THE PROBLEM: Two lines in the listing below mark the span: one contains "Image resolution: width=1919" and one contains "a chart screenshot". Reproduce both of them and everything between, exactly.

DATASET:
================================

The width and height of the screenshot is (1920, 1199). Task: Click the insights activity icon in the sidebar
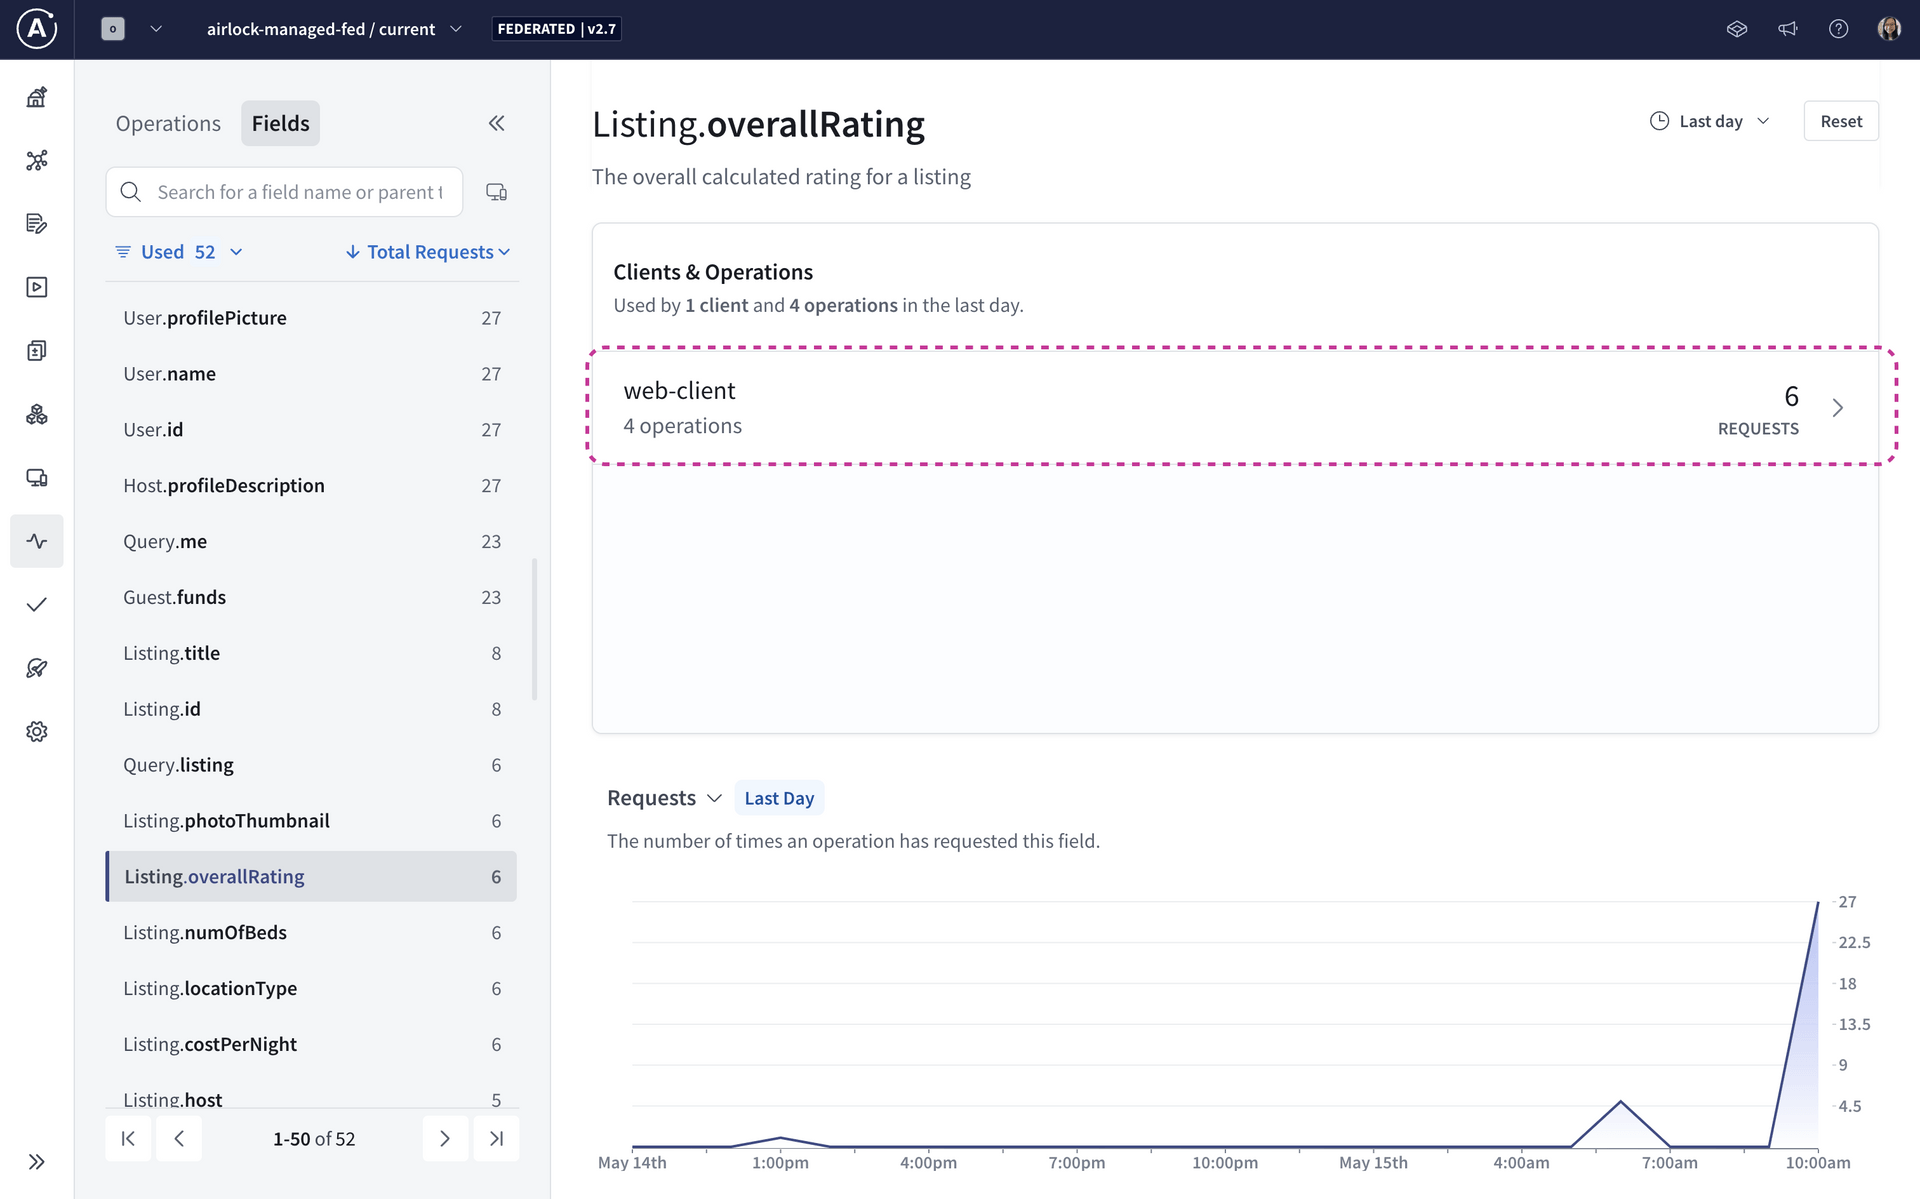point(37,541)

================================

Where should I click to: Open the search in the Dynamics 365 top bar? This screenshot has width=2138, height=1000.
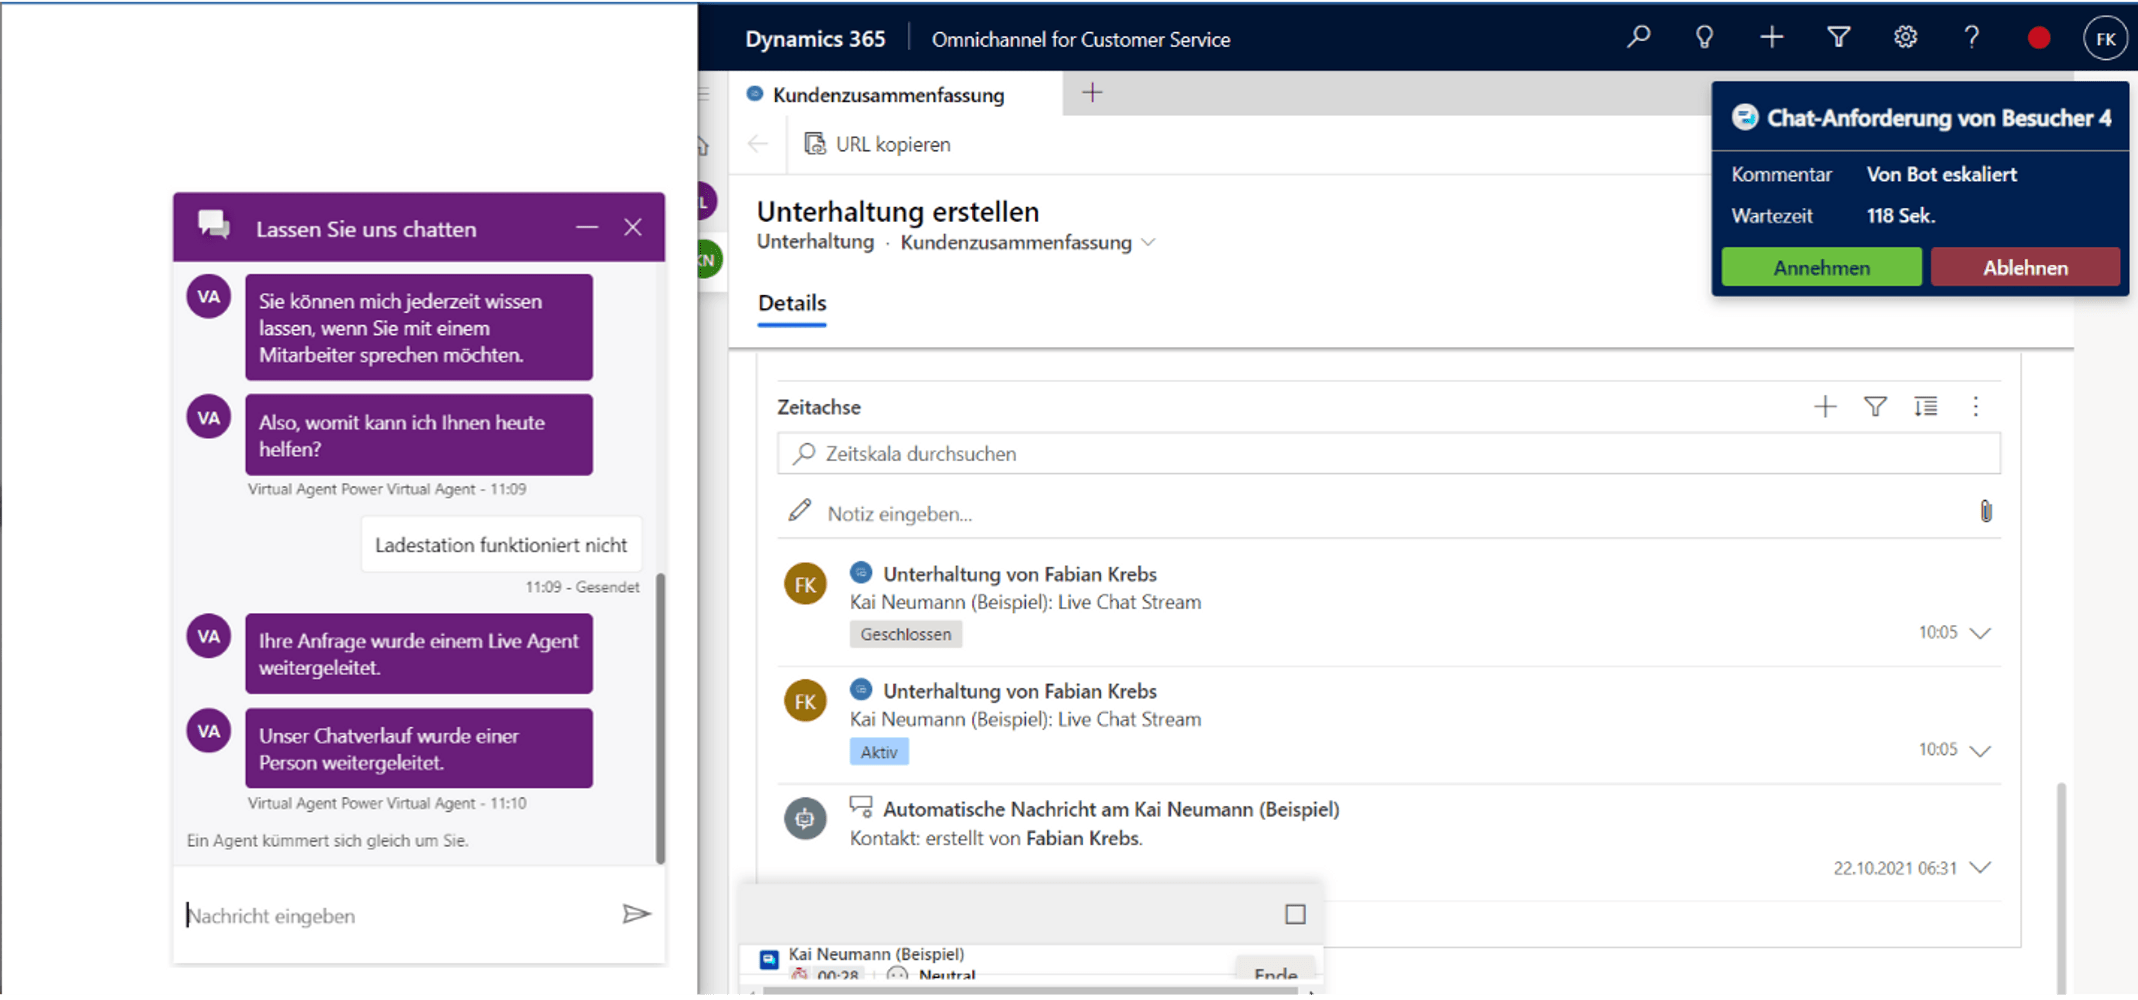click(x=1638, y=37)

================================

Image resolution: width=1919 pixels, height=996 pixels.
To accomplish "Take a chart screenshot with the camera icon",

================================

ANSWER FOR THIS EXERCISE:
Image resolution: width=1919 pixels, height=996 pixels.
To accomplish "Take a chart screenshot with the camera icon",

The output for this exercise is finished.